++++ Selected text ++++
The South Carolina Warriors were a semi-professional basketball team based in Myrtle Beach, South Carolina. It was an expansion franchise team of the American Basketball Association in the Mid-Atlantic Conference. The team began play in the 2011–12 season.

Team history
In early August 2011, The American Basketball Association (ABA) announced that it has added the South Carolina Warriors, an expansion team in Myrtle Beach, South Carolina, for its 2011–2012 season. The South Carolina Warriors would be owned by Indianapolis-based Platinum Entertainment Group LLC/Dymond Recodz (PEG) and would have its first home game at the Myrtle Beach Convention Center.

On November 24, 2011, the team announced that starting December 3, 2011, all of the team's home games would be played at the Little River Recreation Center.

On February 25, 2012, the team was sold. It had been owned and operated by Tony Bennett through two different companies. It was sold to a couple investors in South Carolina.

In their inaugural season, The Warriors won every game in the regular season, then beat the Carolina Cheetahs in the playoffs, Lynchburg Legends in the Mid Atlantic Championship, Connecticut Topballers in the ABA Elite Eight, the North Dallas Vandals and Jacksonville Giants for a 29–0 record before losing 2–0 in a best-of-three series to the Jacksonville Giants in the ABA finals.
++++ Available data ++++
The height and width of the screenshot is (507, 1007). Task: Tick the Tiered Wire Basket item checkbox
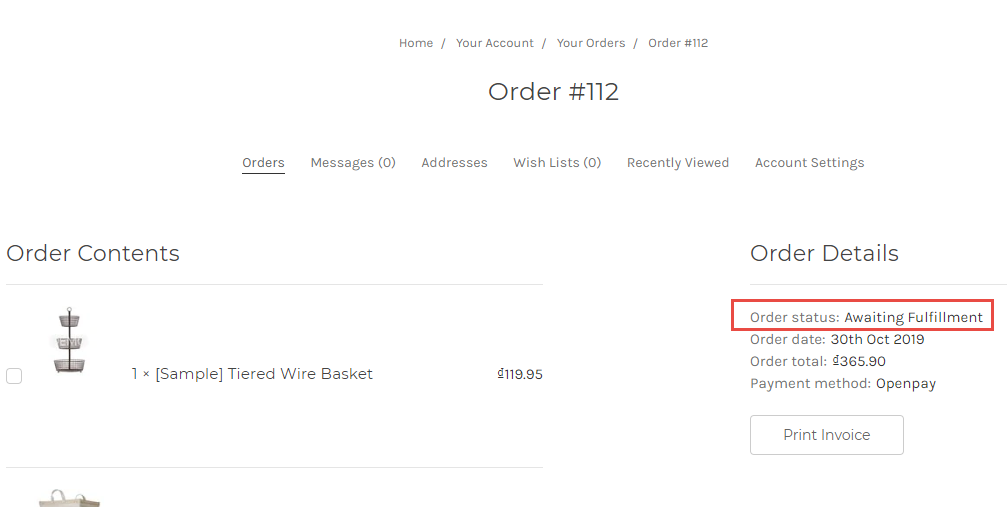click(14, 376)
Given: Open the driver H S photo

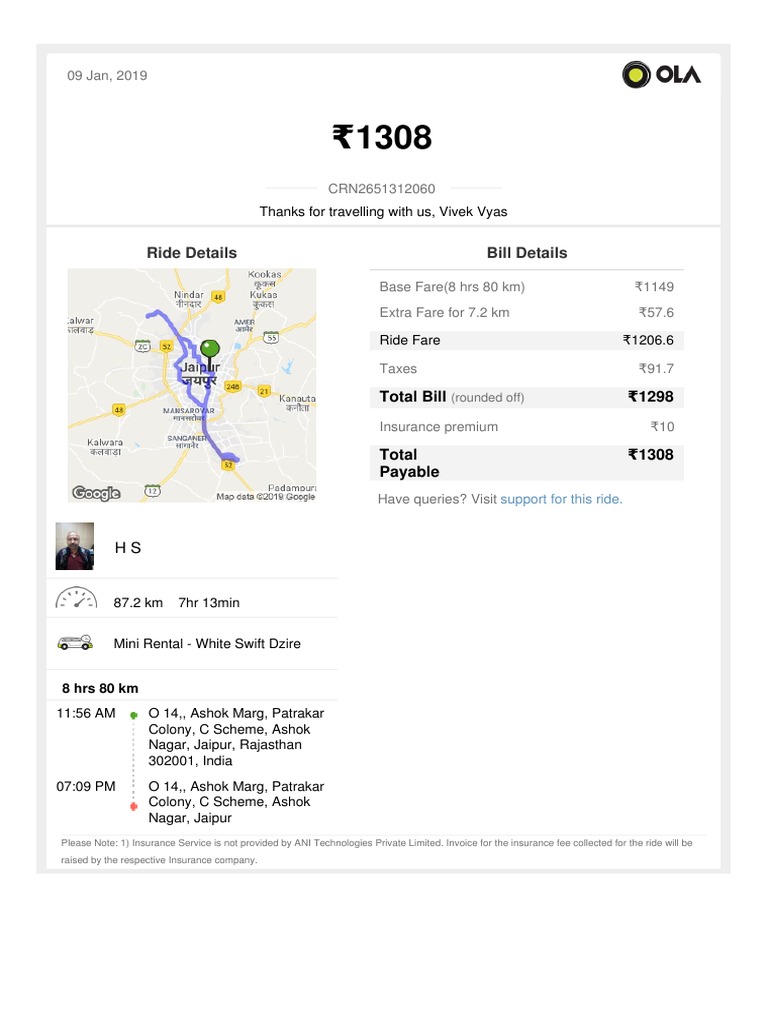Looking at the screenshot, I should click(x=75, y=546).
++++
• _The task_
Copy the South Carolina Warriors text word for word, from start to finish.

• _Exercise solution_
The South Carolina Warriors were a semi-professional basketball team based in Myrtle Beach, South Carolina. It was an expansion franchise team of the American Basketball Association in the Mid-Atlantic Conference. The team began play in the 2011–12 season.

Team history
In early August 2011, The American Basketball Association (ABA) announced that it has added the South Carolina Warriors, an expansion team in Myrtle Beach, South Carolina, for its 2011–2012 season. The South Carolina Warriors would be owned by Indianapolis-based Platinum Entertainment Group LLC/Dymond Recodz (PEG) and would have its first home game at the Myrtle Beach Convention Center.

On November 24, 2011, the team announced that starting December 3, 2011, all of the team's home games would be played at the Little River Recreation Center.

On February 25, 2012, the team was sold. It had been owned and operated by Tony Bennett through two different companies. It was sold to a couple investors in South Carolina.

In their inaugural season, The Warriors won every game in the regular season, then beat the Carolina Cheetahs in the playoffs, Lynchburg Legends in the Mid Atlantic Championship, Connecticut Topballers in the ABA Elite Eight, the North Dallas Vandals and Jacksonville Giants for a 29–0 record before losing 2–0 in a best-of-three series to the Jacksonville Giants in the ABA finals.